Ayasofya Efsaneleri kitap özeti

Bizanslıların ve Türklerin en büyük mabedi olmuş Ayasofya hakkında inşa yıllarından başlayarak birçok efsaneler söylenmiştir
Akşemseddin’in ilk tefsir dersini verdiği pencere, soğuk pencere ismiyle anılmaktadır. Bu pencereden esen serin rüzgarın ilahiyet tahsil edecek talebeye zihin açıklığı verdiği inancı beslenirdi.
Ayasofya’nın güney tarafındaki delhizlerde bulunan oyuk bir taş Hz. İsa’nın beşiği olarak gösterilmekte idi. Kadınlar yeni doğmuş rahatsız çocuklarını bu beşiğe koysalar sıhhat bulacaklarına inanılmıştı.
Müslamanların inanışlarına göre Hızır, Ayasofya’da top kandilin altında namaz kılardı. 40 sabah aynı yende namaz kılanların Hızır’a rastlamaları mümkündü.
Hızır genelllikle bir derviş kılığında görünürdü. Eğer o anda tanınır ve eline sarılırsa dilenilen şey olurdu.

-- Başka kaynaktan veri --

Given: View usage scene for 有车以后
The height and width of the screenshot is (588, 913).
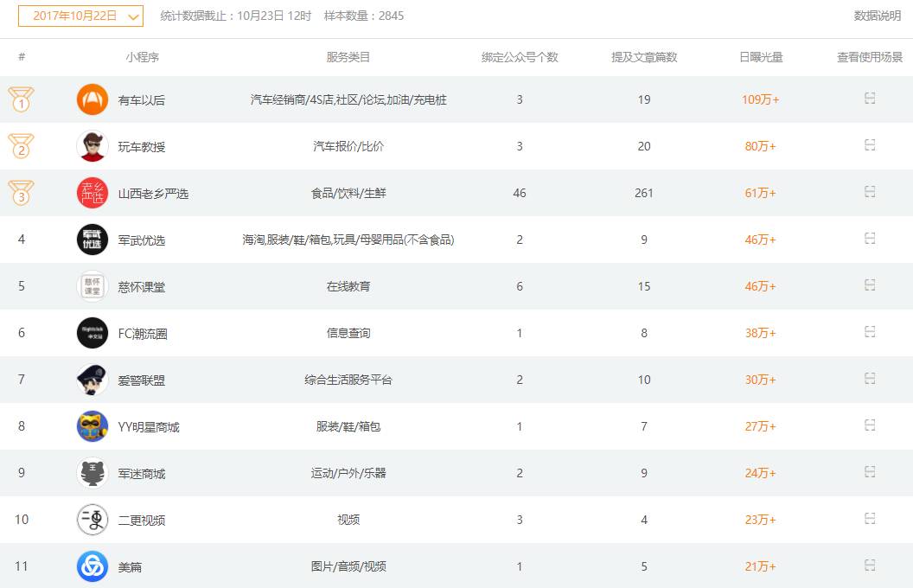Looking at the screenshot, I should (870, 99).
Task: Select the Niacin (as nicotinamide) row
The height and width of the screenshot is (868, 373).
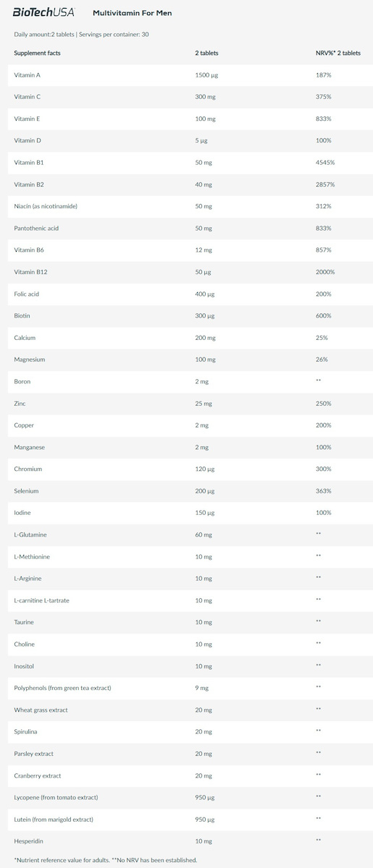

Ayasofya’nın kubbesindeki 4 melek tasviri de birer tılsım sayılırdı.
Bunlardan biri de Cebrail sureti kanat takıp sayha vurursa (bağırsa) doğu semti ganimet olur derlerdi. İsrafil sureti sayha vursa batıda kıtlığa dalalet eylerdi.

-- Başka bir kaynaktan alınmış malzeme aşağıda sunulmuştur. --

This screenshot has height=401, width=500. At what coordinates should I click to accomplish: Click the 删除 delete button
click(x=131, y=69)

Mikail seslense kuzey tarafında bir asi ortaya çıkardı. Azrail seslense cemi alemde taun (veba) başgösterirdi diye itikad edilmişti.

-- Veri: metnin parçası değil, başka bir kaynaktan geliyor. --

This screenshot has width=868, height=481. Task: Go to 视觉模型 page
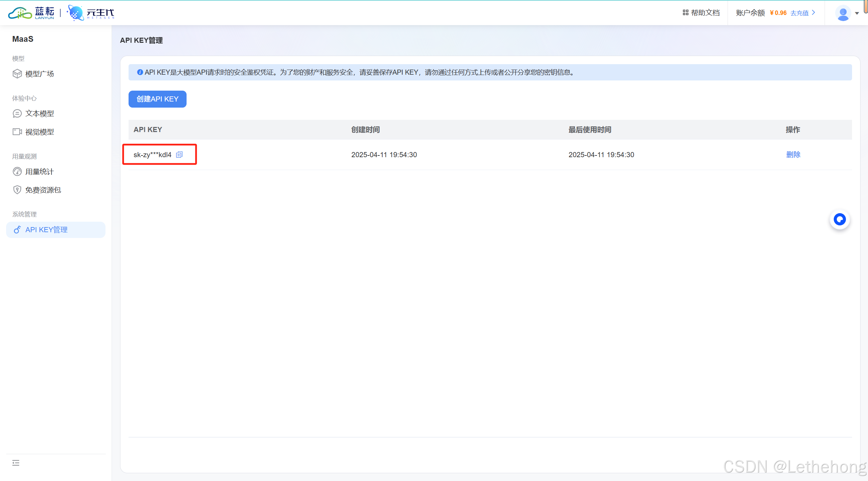(39, 132)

Caminin 361 kapısı vardır. Ama yüzü büyük kapıdır ve cümlesi tılsımlıdır. Defalarca saysak bir kapı daha meydana çıkar, ona dahi nişan koysak görmediğimiz bir kapı zahir olur ‘(görünür) tuhaf hikmettir.
Orta cümle kapısı üzerinde sarı piniç tabuta benzer bir uzun sanduka vardır. İçinde Kraliçe Sofya’nın naaşı mumya olarak defnolunmuştur.
Nice kimseler bu sandukaya dokunmaya cür’et ettiklerinde caminin içinde büyük bir deprem ve velvele peyda olduğundan vazgeçmeye mecbur kalmışlardır.
Bunun üstünde "amud-u sagirmlerin (küçük direklerin) takı üzere bir mermer kitabe içinde Kud-sü Şerif’in eski kıblesi tavsvir olunmuştur. İçi türlü cevherlerle süslenmiştir. Bu dahi tılsımdır. Kimse dokunmaya cesaret edemez.
Ayasofya mevcut 11 kuyudan biri bileziğinden ötürü Hz. İsa’ya izale edilmektedir. Yukarı mahfilin doğu tarafında mermere döşeme üzerinde yazılı bir taş vardır.
Taşın üstünde 1205 Haziran’ın 1′inde ölen Ehlisalib reisi Hanri Dandalo ismi yazılıdır. Dandalo buraya gömülmüştü.
Lahid içinde bulunan zırhı ve arması Fatih tarafından ressam Bellini’ye hediye olunmuştur.
Evliya Çelebi unutkanlık hastalığına tutunanların Ayasofya kubbesi ortasındaki altın top altında yedi kere sabah namazı kılıp dua etmeleri ve her vakitte yedişer siyah üzüm yemeleriyle dertlerinin iyileşeceğini yazmaktadır.
Ayasofya’nın geride cümle kapılarının batı tarafı nihayetindeki dreklerden biri Terler Direk ismiyle anılmaktadır.
Bu rutubetli sütun önünden asırlarca, binlerce insan geçmiş ve türlü dertlere şifa ümidiyle uzattıkları parmaklarıyla sütunda derin bir çukurr bırakmışlardır.
Kıble kapısının kanatları Nuh Peyamber’in gemisinin tahtasından yapılmıştır diye efsane vardır.
Tacirlerin, kaptanların o kapının önünde namaz kılıp ellerini kapının tahtasına sürmeleri ve Nuh peygamber ruhuna bir fatiha okuyup sefere çıkmaları uğurlu sayılırdı.
Yürek oynamasına ve nefes darlığına uğrayanların Ayasofya içindeki kuyunun suyundan sabah erkenden aç karnına üç kere içerlerse iyileşeceklerine inanılırdı.